Dataset records ▸
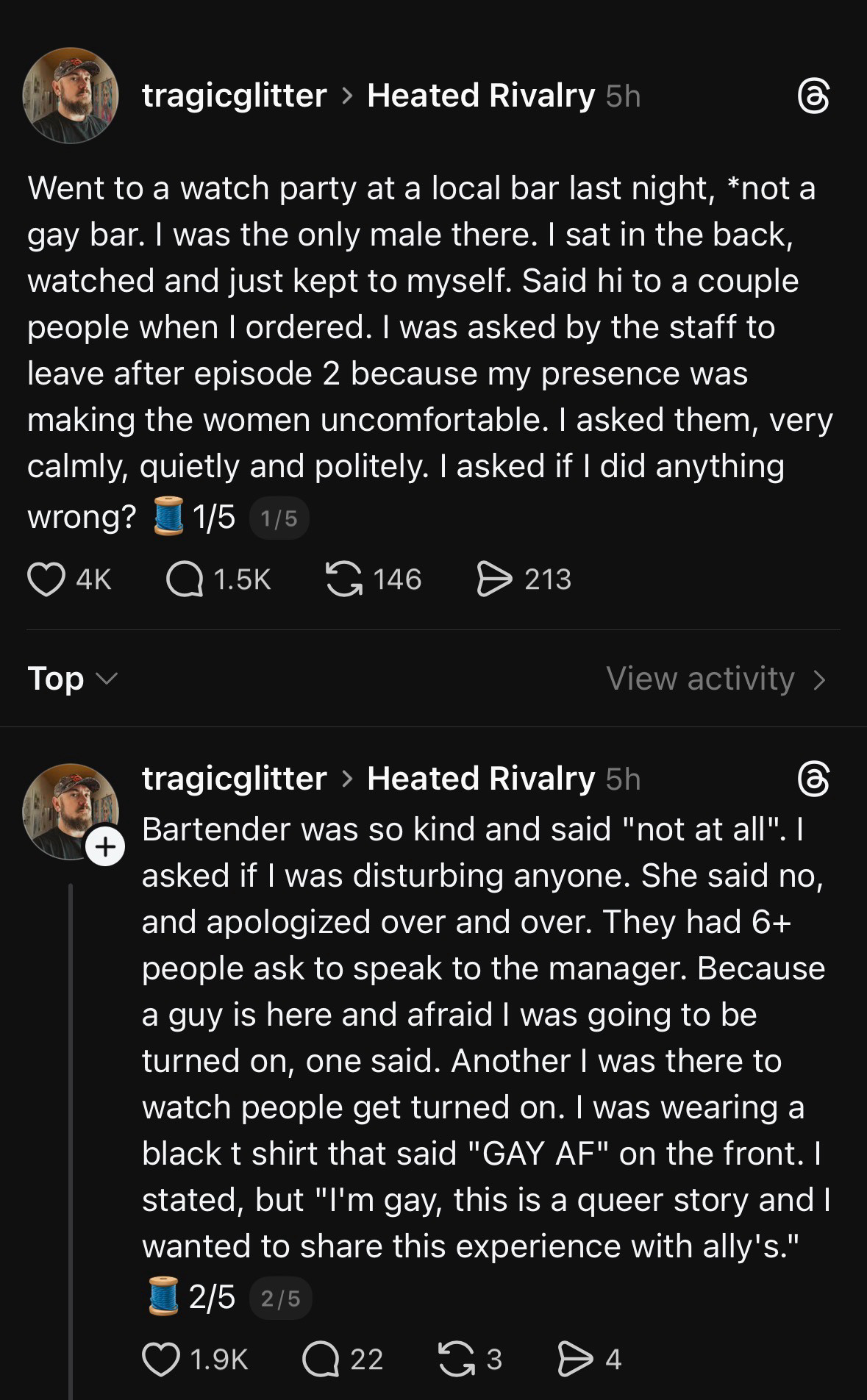
Task: Open the Heated Rivalry tag on second post
Action: point(481,778)
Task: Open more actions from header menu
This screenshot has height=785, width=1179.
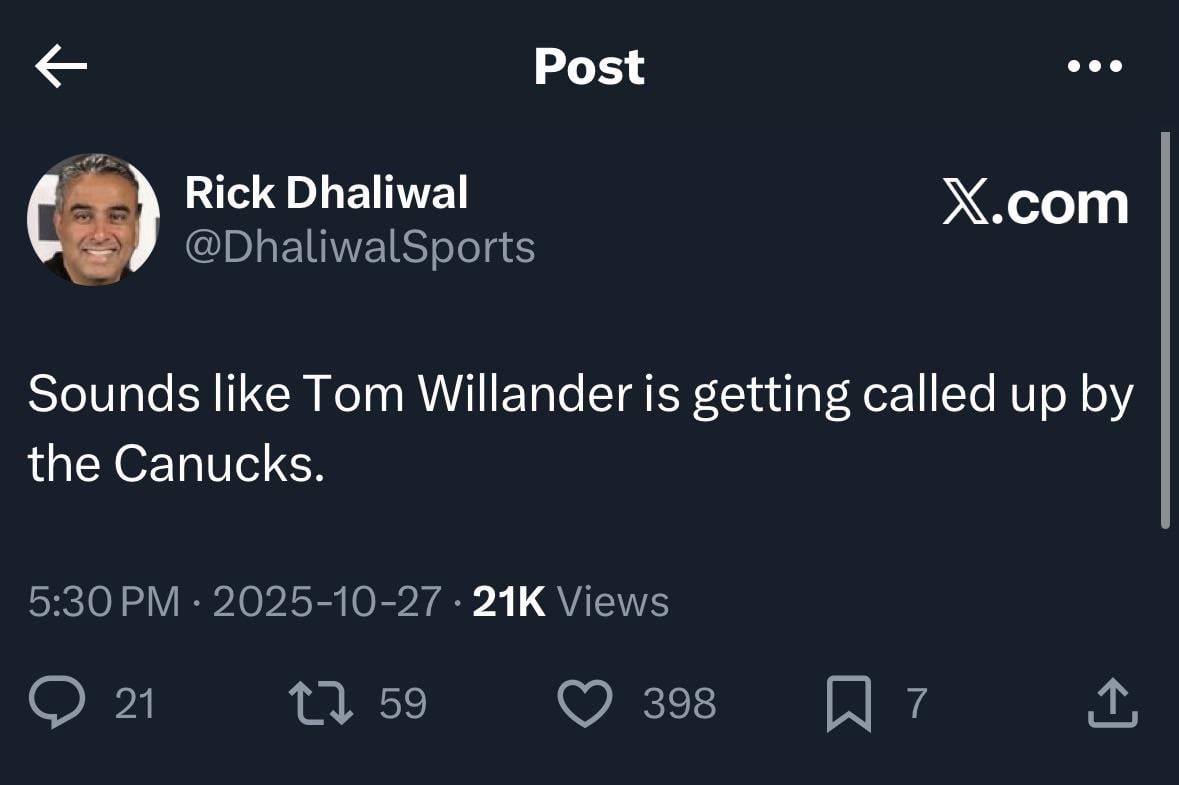Action: pyautogui.click(x=1095, y=66)
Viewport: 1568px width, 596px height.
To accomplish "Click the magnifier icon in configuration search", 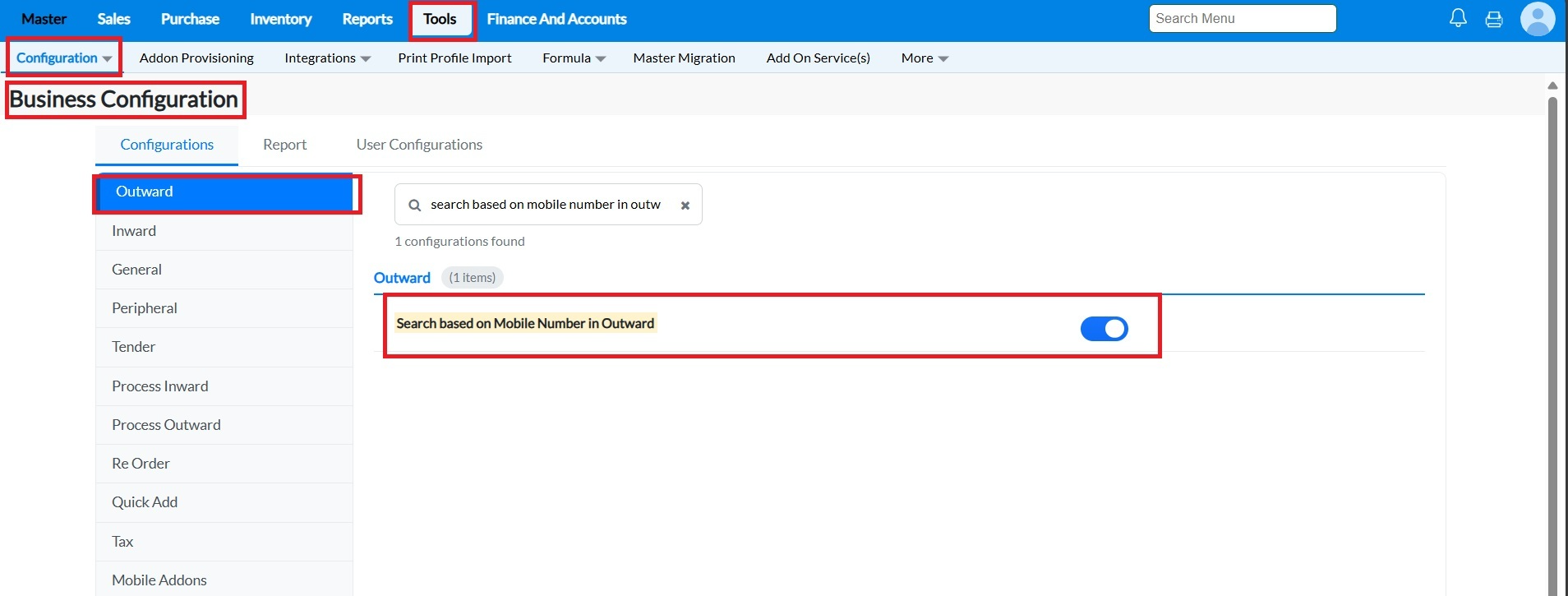I will tap(415, 206).
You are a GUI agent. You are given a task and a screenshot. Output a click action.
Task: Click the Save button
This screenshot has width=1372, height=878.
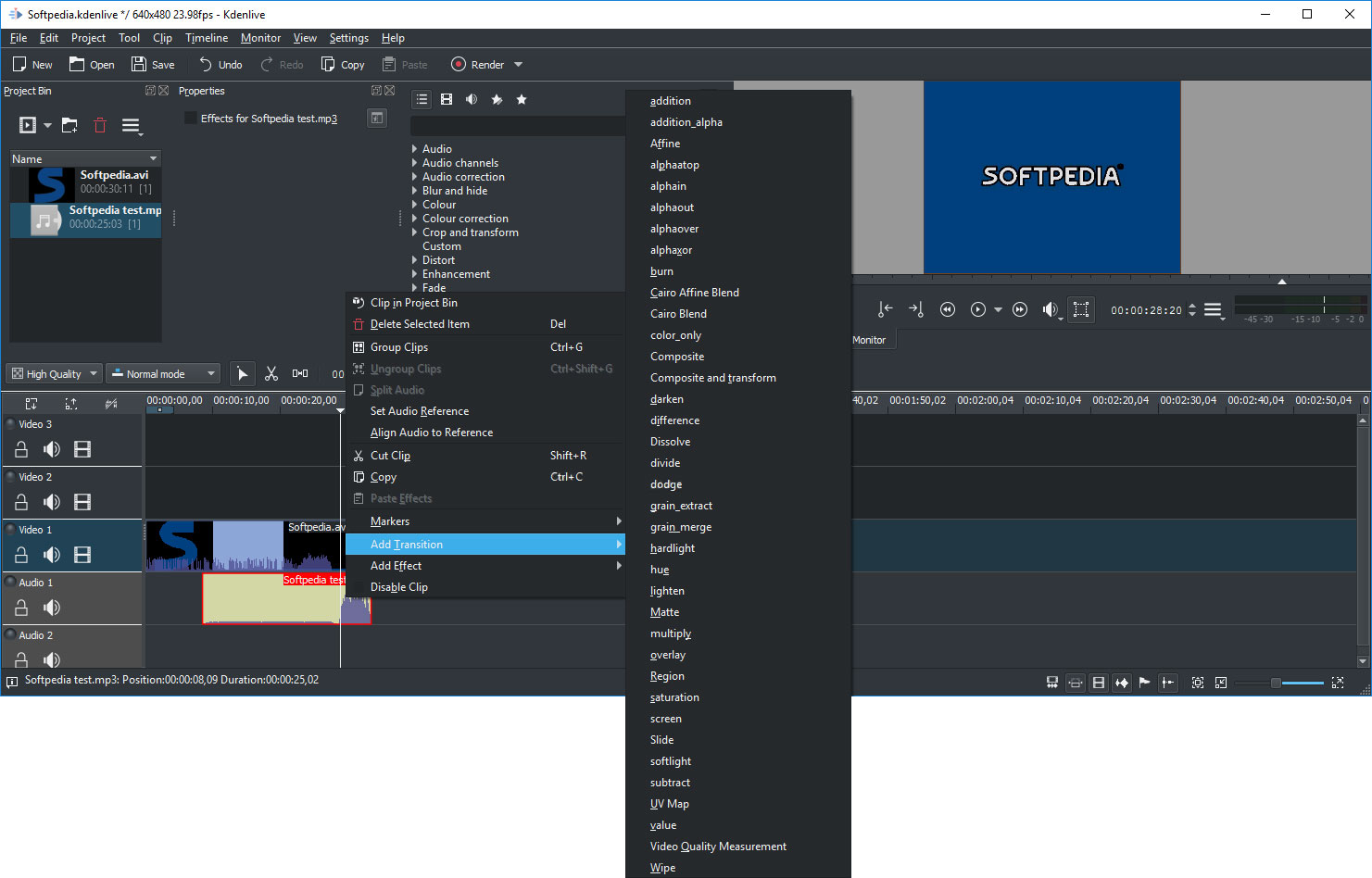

Activity ▸
Skip the pictures and print exactly the lines from the one containing "Task: Click the Save button" through the end of the records above.

Response for this exercise ▸
Task: Click the Save button
This screenshot has width=1372, height=878.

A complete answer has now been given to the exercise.